──────── Dataset records ────────
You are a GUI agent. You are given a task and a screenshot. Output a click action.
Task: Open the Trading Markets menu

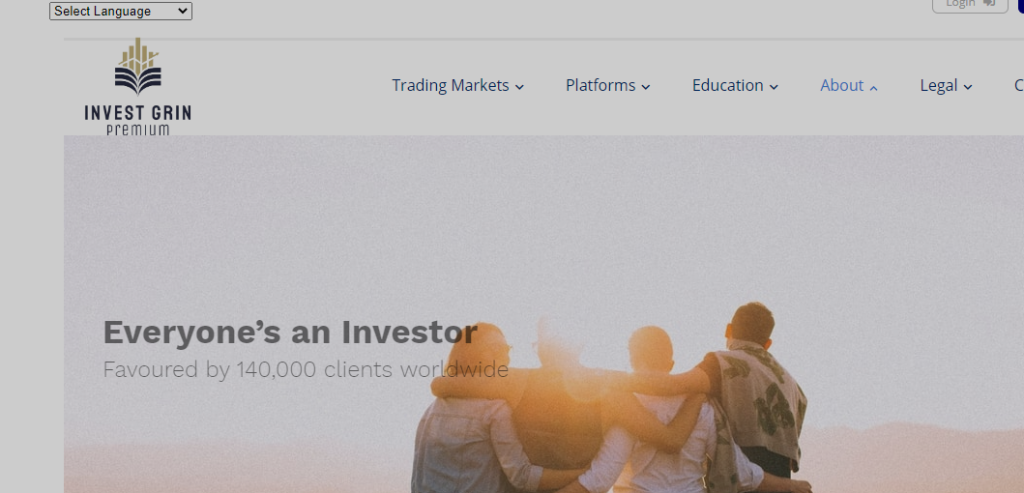(x=450, y=86)
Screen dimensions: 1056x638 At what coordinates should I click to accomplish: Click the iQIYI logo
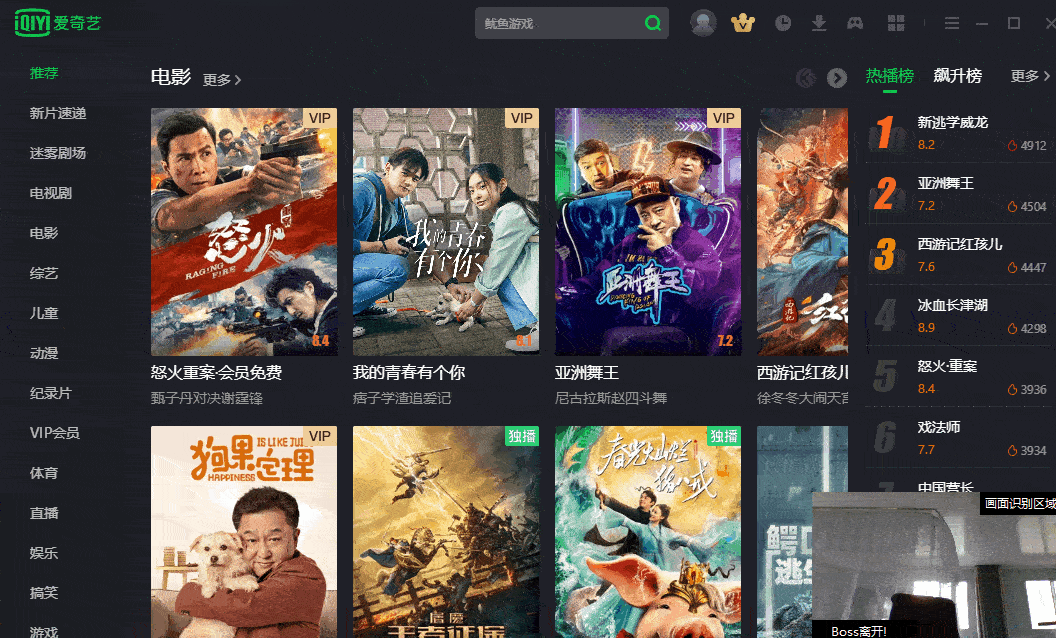tap(58, 22)
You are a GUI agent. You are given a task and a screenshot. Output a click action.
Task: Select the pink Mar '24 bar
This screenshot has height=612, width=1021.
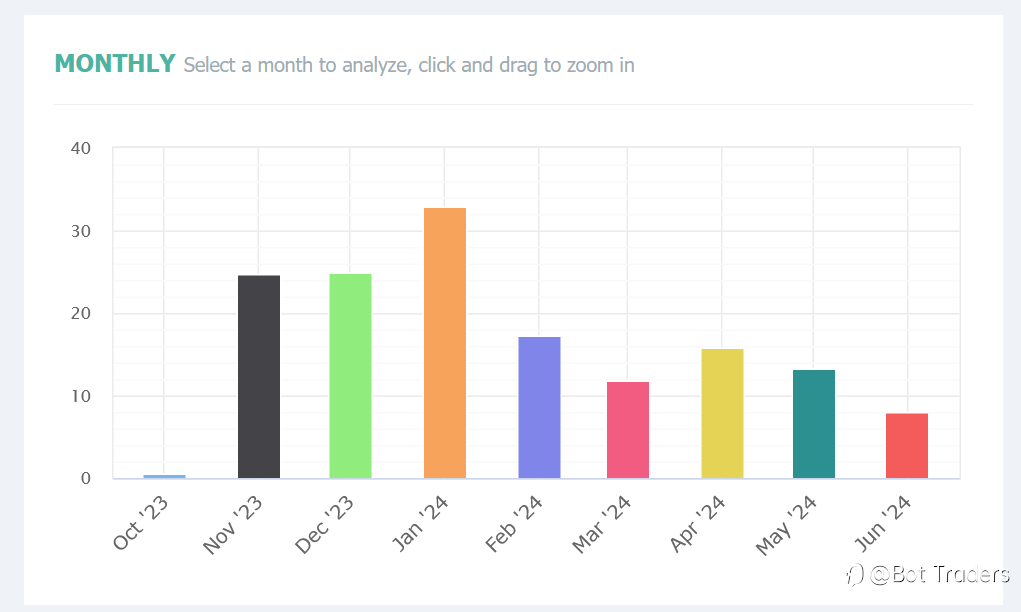[628, 430]
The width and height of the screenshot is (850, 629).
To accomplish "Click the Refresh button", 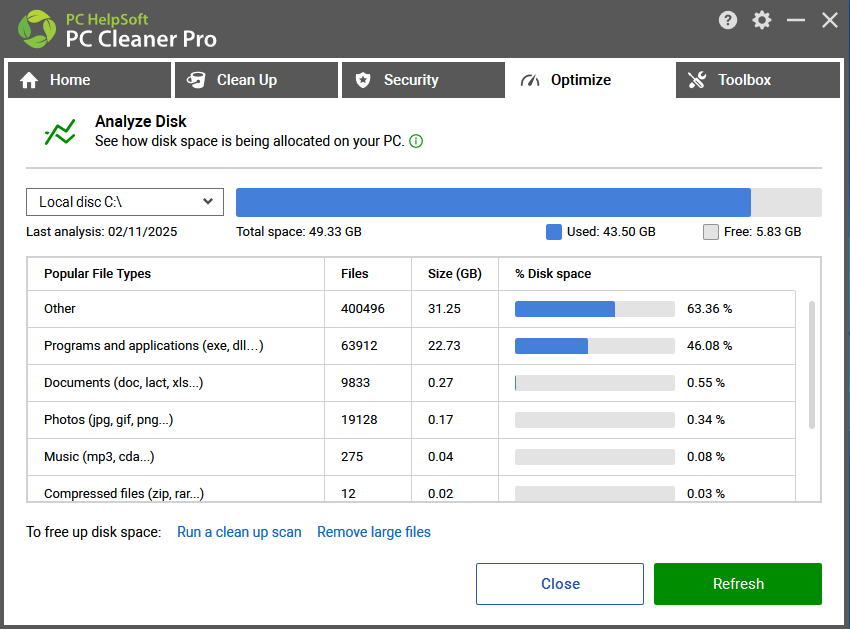I will pyautogui.click(x=738, y=584).
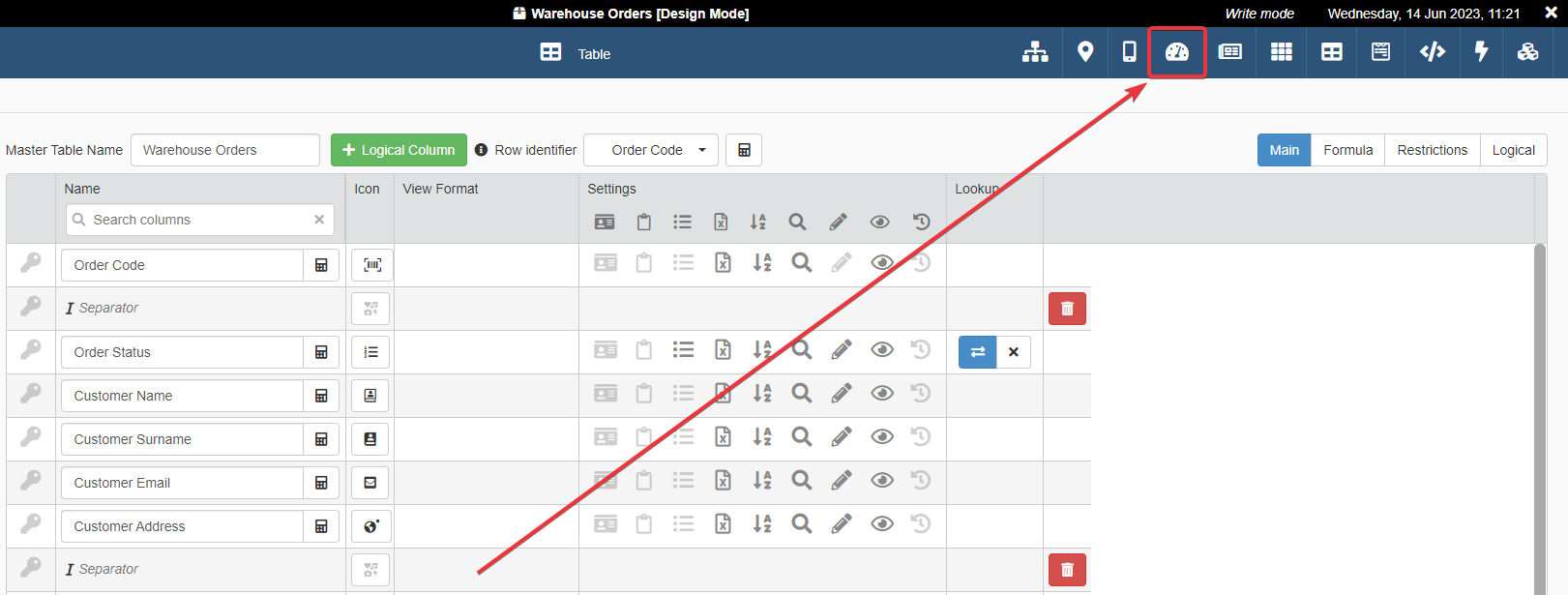Click the barcode icon for Order Code
Viewport: 1568px width, 595px height.
coord(371,265)
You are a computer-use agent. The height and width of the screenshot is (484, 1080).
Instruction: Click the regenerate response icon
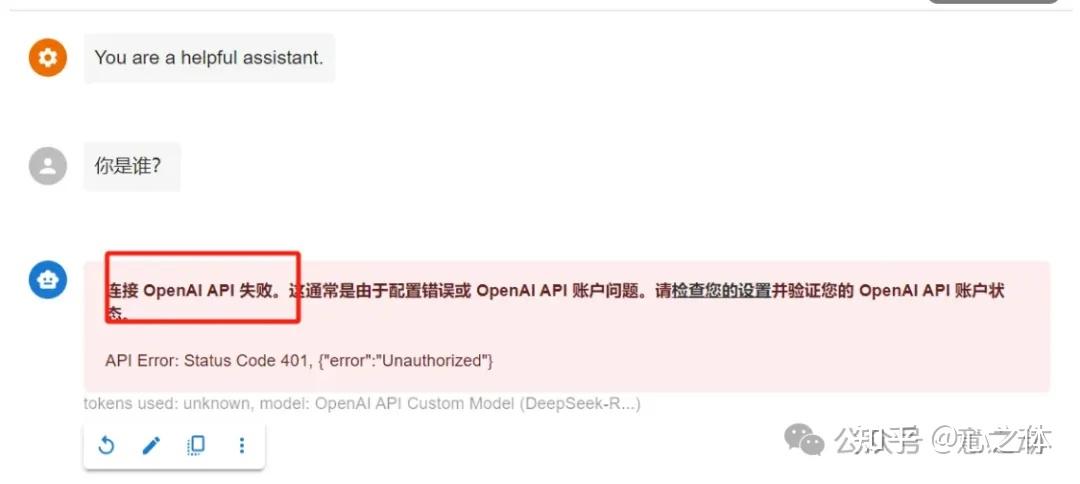(106, 446)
────────
• [Work required]: Quote, please, only the lines running from the one with "Instruction: Click the" down to the final line of the data above, keeping both ends and skipping the pictures.

• [Response to the exercise]:
Instruction: Click the regenerate response icon
(106, 446)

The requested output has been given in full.